El Teatro Real nos ha sorprendido una vez más con un nuevo planteamiento escénico tan impactante como poco común, en el que se concita el máximo interés musical con la recuperación de música viva. En esta ocasión, La pasajera de Mieczysław Weinberg, una ópera de inestimable valor tanto musical como histórico, pues nos acerca con la fuerza de las expresiones musicales más intensas a uno de los acontecimientos más sombríos del pasado siglo XX. Originalmente aplazada en el Real debido a la pandemia, la producción de David Pountney (gran paladin de la obra), se presentó en Bregenz y tras su paso por diferentes escenarios llega al Real donde se le ha insuflado vida nueva. El refinamiento y cuidado con los que ha sido tratada esta nueva entrega de la producción hacen justicia plenamente al inmenso valor de la obra.
La pasajera emerge de las vivencias personales del compositor polaco Mieczysław Weinberg, marcadas por el Holocausto que arrebató la vida de sus padres y hermano. Fue solo en la década de 1960 cuando éste decidió confrontar sus propios fantasmas y temores y abordar esta obra en el hostil ecosistema soviético. Afortunadamente encuentra un promotor crucial en la figura de Dmitri Shostakovich, quien tras los años de terror stalinista, adopta una posición compleja respecto al régimen: ¿víctima de las circunstancias o aliado involuntario? A pesar de este importante apoyo, la sombra que pesaba sobre los compositores soviéticos persistió y La pasajera, al igual que obras paradigmáticas de Shostakovich, fue relegada al olvido en un cajón, hasta su redescubrimiento en los alabores del siglo XXI.

Fragmentos de registros:
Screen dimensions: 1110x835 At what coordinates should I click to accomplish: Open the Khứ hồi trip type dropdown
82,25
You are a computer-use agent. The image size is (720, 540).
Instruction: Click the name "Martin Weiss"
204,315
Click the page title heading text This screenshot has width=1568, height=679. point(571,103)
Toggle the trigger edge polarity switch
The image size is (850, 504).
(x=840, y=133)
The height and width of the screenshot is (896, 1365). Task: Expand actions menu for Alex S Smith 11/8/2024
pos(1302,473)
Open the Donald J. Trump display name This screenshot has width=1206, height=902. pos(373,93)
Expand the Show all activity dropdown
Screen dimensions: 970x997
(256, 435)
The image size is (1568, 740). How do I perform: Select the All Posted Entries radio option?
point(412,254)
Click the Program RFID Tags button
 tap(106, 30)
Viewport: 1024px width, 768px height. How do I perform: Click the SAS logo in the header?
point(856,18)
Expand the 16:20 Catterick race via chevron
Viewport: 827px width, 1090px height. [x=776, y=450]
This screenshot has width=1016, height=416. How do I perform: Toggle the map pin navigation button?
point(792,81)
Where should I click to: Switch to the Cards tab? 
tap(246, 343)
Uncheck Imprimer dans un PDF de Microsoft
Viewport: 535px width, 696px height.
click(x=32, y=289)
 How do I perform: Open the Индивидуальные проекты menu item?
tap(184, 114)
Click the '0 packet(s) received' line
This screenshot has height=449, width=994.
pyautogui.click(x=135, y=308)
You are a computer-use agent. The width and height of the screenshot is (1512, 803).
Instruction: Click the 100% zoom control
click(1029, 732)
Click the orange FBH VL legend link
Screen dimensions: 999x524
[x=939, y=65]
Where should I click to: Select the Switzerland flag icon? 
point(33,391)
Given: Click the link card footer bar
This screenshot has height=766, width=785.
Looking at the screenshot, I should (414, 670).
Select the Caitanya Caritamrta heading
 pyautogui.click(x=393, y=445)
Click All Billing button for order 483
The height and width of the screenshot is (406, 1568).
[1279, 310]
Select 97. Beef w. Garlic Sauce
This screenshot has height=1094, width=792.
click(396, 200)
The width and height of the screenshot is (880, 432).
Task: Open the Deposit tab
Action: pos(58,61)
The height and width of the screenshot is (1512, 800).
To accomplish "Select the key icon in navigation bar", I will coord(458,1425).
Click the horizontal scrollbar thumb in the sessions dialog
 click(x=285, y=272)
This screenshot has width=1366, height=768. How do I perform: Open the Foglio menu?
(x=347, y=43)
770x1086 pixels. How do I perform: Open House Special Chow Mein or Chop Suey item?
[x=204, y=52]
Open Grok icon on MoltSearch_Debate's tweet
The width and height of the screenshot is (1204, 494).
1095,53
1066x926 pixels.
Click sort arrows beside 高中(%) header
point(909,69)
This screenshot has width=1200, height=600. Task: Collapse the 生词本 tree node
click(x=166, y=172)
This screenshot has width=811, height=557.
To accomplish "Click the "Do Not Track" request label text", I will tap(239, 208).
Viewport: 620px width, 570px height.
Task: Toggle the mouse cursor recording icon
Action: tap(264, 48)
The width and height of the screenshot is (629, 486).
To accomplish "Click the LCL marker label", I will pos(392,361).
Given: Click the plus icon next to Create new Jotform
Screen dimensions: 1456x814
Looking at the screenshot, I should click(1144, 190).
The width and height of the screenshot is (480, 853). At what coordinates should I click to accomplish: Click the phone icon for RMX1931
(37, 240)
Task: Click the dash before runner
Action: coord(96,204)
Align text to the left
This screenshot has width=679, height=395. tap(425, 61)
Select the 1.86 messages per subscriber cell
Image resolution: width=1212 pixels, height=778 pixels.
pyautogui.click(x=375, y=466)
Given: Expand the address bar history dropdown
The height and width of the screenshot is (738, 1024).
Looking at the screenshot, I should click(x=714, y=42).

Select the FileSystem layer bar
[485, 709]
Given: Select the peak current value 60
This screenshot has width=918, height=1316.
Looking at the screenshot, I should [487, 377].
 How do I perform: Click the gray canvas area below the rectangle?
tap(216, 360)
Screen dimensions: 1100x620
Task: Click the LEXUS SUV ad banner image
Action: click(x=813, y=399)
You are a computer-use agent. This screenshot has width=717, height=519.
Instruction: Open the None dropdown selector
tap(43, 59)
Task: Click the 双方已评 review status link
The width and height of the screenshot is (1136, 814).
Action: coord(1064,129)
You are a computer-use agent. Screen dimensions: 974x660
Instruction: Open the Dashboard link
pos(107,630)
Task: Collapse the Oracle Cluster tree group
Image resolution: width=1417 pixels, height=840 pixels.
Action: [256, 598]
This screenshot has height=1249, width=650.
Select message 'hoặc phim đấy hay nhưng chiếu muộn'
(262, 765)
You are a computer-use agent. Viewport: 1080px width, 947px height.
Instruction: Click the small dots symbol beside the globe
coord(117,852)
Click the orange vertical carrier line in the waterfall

Qué hay que hacer:
1/ Según el texto sobre La pasajera, ¿quién apoyó a Weinberg como promotor de la obra?
2/ Sigue el texto sobre La pasajera desde su última frase.

Lista de respuestas:
1/ Dmitri Shostakovich.

2/
La puesta en escena de Pountney, fascinante en su concepción, logra reunir en una única dimensión dos líneas narrativas que, en principio, podrían parecer incompatibles tanto en el espacio como en el tiempo. En la parte superior del escenario, un ambiente de luz y optimismo a bordo de un transatlántico, aunque subyace la sombra de la duda a través del remordimiento y del miedo insospechados de Lisa y Walter. De manera sorpresiva para el público, la capa más profunda del escenario se transforma con una fluidez y naturalidad pasmosa en un testimonio vivo del sombrío universo del Holocausto, aflorando en toda su crudeza el drama de los campos de concentración. Abordar una temática tan recurrente y visceral, sin caer en lo fácil, en el abuso de la simbología y de lo mórbido, es todo un desafío. Esta producción lo consigue magistralmente, gracias a una recreación realista y detallada, en la que al mismo tiempo se pone el énfasis en los seres humanos. La yuxtaposición de estos dos mundos se alcanza gracias a un diseño de vestuario auténtico, un uso clarividente de luces y sombras, y, por encima de todo, la punzante presencia de la música de Weinberg. Con una orquestación inusualmente amplia y singular, la obra se caracteriza, sin embargo, por una sonoridad cruda y descarnada, y un discurso musical carente de retórica y grandilocuencia, que realza la acción y el canto, e involucra a los espectadores hasta tal punto que es difícil permanecer indiferente.